§ **Supplied material**:
□ □ □

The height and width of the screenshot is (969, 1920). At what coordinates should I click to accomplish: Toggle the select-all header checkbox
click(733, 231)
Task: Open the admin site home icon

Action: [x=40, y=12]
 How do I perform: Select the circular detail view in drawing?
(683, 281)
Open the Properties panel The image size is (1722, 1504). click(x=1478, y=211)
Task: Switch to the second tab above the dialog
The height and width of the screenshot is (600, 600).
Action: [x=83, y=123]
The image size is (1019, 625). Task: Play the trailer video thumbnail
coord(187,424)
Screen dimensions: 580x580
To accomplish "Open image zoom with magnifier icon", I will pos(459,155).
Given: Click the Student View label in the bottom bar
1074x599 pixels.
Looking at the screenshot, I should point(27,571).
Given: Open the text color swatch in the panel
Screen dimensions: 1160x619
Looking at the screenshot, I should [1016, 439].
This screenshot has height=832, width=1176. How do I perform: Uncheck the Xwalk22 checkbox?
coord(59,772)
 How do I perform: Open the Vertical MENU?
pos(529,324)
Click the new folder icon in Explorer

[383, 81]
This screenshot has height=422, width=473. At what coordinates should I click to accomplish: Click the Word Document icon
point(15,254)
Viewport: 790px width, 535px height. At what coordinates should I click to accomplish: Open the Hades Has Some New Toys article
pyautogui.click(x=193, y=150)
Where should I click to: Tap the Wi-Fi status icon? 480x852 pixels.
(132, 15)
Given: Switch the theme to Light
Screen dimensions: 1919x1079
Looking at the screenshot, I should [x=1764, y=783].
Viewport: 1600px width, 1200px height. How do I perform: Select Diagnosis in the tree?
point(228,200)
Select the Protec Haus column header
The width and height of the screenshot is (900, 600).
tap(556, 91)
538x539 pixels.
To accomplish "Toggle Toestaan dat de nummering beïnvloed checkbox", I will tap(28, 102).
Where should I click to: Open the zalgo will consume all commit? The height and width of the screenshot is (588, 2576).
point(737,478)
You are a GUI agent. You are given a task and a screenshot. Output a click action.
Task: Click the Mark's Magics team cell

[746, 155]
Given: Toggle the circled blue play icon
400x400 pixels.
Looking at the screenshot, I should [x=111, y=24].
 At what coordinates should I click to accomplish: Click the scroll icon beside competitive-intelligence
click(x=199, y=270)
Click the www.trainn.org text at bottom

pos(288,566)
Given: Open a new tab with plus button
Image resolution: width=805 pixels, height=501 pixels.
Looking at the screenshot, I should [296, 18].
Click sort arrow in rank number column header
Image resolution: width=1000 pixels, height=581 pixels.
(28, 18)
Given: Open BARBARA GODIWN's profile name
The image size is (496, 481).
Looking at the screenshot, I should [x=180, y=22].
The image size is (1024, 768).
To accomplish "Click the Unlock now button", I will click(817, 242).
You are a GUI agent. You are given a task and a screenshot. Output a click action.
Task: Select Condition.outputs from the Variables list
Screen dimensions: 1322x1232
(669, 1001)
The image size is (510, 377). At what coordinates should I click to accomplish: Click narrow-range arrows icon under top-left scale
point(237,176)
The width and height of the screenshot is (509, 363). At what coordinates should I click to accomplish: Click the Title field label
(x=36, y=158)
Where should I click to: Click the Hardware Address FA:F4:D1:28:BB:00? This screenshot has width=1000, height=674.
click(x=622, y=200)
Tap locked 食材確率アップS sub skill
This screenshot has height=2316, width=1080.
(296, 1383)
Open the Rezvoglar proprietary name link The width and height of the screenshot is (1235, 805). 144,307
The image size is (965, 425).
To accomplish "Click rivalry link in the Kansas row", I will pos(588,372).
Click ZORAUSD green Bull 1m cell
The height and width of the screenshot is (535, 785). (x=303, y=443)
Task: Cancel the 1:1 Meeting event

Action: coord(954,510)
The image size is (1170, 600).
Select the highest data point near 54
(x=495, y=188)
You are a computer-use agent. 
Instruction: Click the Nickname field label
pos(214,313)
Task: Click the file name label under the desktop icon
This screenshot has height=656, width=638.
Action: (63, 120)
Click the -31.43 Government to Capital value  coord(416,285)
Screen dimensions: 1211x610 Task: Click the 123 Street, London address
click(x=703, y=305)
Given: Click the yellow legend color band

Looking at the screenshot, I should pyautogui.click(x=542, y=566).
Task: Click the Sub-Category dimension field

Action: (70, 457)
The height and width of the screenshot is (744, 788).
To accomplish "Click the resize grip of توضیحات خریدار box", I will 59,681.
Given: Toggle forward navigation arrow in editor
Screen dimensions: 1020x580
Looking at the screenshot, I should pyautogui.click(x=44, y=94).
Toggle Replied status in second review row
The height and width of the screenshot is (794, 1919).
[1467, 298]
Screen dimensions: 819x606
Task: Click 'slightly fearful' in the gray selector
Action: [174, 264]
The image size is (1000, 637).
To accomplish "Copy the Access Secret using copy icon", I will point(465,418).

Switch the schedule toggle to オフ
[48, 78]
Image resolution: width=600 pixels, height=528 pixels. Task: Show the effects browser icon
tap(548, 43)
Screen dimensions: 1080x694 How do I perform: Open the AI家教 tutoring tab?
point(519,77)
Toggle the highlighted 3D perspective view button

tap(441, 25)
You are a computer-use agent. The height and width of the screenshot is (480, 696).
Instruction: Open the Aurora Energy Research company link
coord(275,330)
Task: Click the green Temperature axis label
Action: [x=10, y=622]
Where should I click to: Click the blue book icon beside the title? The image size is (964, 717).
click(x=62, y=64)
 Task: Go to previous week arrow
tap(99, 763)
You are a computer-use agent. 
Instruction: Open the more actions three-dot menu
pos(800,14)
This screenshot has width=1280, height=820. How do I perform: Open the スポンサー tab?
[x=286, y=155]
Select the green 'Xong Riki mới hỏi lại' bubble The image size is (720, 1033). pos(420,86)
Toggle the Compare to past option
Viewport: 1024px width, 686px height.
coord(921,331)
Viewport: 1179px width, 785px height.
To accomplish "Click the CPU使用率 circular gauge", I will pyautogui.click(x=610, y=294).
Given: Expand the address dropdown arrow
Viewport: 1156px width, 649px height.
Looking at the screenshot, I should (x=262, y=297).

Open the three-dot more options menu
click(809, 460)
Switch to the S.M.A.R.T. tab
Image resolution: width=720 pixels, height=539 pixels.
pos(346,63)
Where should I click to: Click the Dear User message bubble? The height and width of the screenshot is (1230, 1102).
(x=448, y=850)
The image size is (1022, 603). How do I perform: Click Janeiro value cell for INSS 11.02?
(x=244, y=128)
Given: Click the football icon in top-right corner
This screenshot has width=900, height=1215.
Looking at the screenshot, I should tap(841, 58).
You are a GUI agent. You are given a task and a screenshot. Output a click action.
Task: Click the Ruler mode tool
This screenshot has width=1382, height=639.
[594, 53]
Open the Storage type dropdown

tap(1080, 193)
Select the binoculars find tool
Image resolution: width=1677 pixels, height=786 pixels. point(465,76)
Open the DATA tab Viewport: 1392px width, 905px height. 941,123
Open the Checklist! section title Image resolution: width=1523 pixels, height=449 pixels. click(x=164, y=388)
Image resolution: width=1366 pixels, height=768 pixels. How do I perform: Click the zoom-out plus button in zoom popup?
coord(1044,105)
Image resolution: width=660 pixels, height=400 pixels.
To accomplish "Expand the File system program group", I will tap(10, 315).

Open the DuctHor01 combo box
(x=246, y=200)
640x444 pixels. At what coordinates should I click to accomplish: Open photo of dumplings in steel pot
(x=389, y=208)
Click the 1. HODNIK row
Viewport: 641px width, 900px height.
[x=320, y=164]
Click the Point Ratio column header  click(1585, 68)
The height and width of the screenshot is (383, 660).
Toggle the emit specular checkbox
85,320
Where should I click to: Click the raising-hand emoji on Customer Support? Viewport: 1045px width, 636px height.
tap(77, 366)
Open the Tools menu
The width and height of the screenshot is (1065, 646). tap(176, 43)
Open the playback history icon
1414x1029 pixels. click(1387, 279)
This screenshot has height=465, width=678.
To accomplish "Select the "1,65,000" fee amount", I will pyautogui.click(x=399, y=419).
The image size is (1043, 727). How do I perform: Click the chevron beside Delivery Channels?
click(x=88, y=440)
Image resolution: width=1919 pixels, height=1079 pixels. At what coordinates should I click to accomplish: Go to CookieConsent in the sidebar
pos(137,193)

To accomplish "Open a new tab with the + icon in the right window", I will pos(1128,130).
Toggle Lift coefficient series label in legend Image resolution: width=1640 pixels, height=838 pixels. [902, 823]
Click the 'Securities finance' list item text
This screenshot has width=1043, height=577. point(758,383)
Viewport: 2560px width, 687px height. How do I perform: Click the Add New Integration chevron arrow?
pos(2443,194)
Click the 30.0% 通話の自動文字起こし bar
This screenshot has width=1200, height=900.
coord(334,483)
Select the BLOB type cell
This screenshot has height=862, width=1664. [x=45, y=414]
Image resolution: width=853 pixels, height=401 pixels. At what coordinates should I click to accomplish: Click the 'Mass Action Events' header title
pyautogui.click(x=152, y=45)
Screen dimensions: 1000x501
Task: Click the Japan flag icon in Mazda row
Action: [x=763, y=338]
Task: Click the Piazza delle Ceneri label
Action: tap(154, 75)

□ □ □

§ **Problem to work on**: Beginning at the line above that contains "Tap locked 食材確率アップS sub skill", return each line exactly through the line that contains "Given: Toggle forward", and no others.

§ **Solution to this exercise**:
Tap locked 食材確率アップS sub skill
This screenshot has height=2316, width=1080.
(296, 1383)
Open the Rezvoglar proprietary name link The width and height of the screenshot is (1235, 805). 144,307
The image size is (965, 425).
To accomplish "Click rivalry link in the Kansas row", I will pos(588,372).
Click ZORAUSD green Bull 1m cell
The height and width of the screenshot is (535, 785). (x=303, y=443)
Task: Cancel the 1:1 Meeting event

Action: coord(954,510)
The image size is (1170, 600).
Select the highest data point near 54
(x=495, y=188)
You are a computer-use agent. 
Instruction: Click the Nickname field label
pos(214,313)
Task: Click the file name label under the desktop icon
This screenshot has height=656, width=638.
Action: (63, 120)
Click the -31.43 Government to Capital value  coord(416,285)
Screen dimensions: 1211x610 Task: Click the 123 Street, London address
click(x=703, y=305)
Given: Click the yellow legend color band

Looking at the screenshot, I should pyautogui.click(x=542, y=566).
Task: Click the Sub-Category dimension field

Action: (70, 457)
The height and width of the screenshot is (744, 788).
To accomplish "Click the resize grip of توضیحات خریدار box", I will 59,681.
Given: Toggle forward navigation arrow in editor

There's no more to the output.